One obvious downside of this approach is that it relies on trusting the image digest presented in Issue*WorkloadIdentity RPCs, which could be falsified if an attacker were to steal a bot's credentials.

This isn't really any different to the other workload attributes, and is in-fact a very slight improvement because signatures are verified on the server side, so an attacker must present a signature that matches the image digest.

Future Work

Non-Container Artifacts

While this RFD focuses on integrating Sigstore with our container-based workload attestors (i.e. Kubernetes, Docker, Podman), it's possible to sign other types of artifacts such as binaries, .jar, and .wasm files too. Now that our Unix attestor is able to capture the SHA-256 hash of a running process' executable, it would be straightforward to discover signatures and attestations for the binary using this hash.

Notary v2

There are a number of other projects in the code signing space with varying levels of adoption. One such project with backing from Docker, Microsoft, and AWS is Notary, and we should consider a similar integration with it.

CUE and Rego Policies

Lots of tools in the Sigstore ecosystem support using CUE or Rego to make assertions on attestations (e.g. checking the contents of a provenance document) so we should consider adding this too if there's user demand.

KMS Integration

Cosign support signing and verifying using a KMS-managed key. We've avoided it in this RFD to keep scope small, which is acceptable because we only need the public key. In the future, it might be worth exploring matching cosign's support for reading the public key from a KMS.

Custom TUF Repositories

Companies operating their own Sigstore infrastructure will likely bootstrap their root of trust using TUF, similar to the public good instance.

For simplicity, we chose not to explore an integration with custom TUF repositories in this RFD. Instead, users can manually supply a "trusted root" document directly in their SigstorePolicy resources, which feels like an acceptable trade-off until there's clear customer demand for TUF support.

Abandoned Ideas

Using Rekor for Discovery

As signatures are recorded in Rekor's transparency log, it's technically possible to use its API for signature discovery (e.g. if you do not have access to the OCI repository).

However, the /api/v1/index/retrieve endpoint is marked as deprecated and can return incomplete results.

No SigstorePolicy Resource

We considered adding Sigstore policies directly to the WorkloadIdentity resource. As well as the benefits of being able to reuse a policy between workload identities, we abandoned this idea because it made the relationship between policies and the rules ambiguous.

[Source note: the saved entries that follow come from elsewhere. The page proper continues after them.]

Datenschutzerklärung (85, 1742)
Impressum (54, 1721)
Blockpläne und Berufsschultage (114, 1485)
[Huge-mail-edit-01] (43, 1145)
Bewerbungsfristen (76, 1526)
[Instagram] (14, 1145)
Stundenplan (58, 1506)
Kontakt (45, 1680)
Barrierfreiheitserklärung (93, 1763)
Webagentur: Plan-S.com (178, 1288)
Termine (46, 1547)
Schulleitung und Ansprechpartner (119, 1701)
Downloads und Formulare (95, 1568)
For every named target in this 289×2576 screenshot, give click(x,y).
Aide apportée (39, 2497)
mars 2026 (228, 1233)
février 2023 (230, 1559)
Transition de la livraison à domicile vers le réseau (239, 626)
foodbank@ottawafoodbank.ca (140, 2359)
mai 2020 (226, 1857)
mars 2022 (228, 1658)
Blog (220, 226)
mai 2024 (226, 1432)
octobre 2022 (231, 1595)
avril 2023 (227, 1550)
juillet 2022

Verifying Signatures On The tbot Side

All of the workload attributes produced by tbots attestors are treated as less trustworthy than the user or join attributes because of the possibility of tbot being compromised. As this includes the image digest, we could avoid the overhead of sending bundles to the server by verifying signatures on the client side, without meaningfully changing the security posture.

We chose not to pursue this because it's more manageable to centralize the configuration of policies and trusted signing authorities on the server.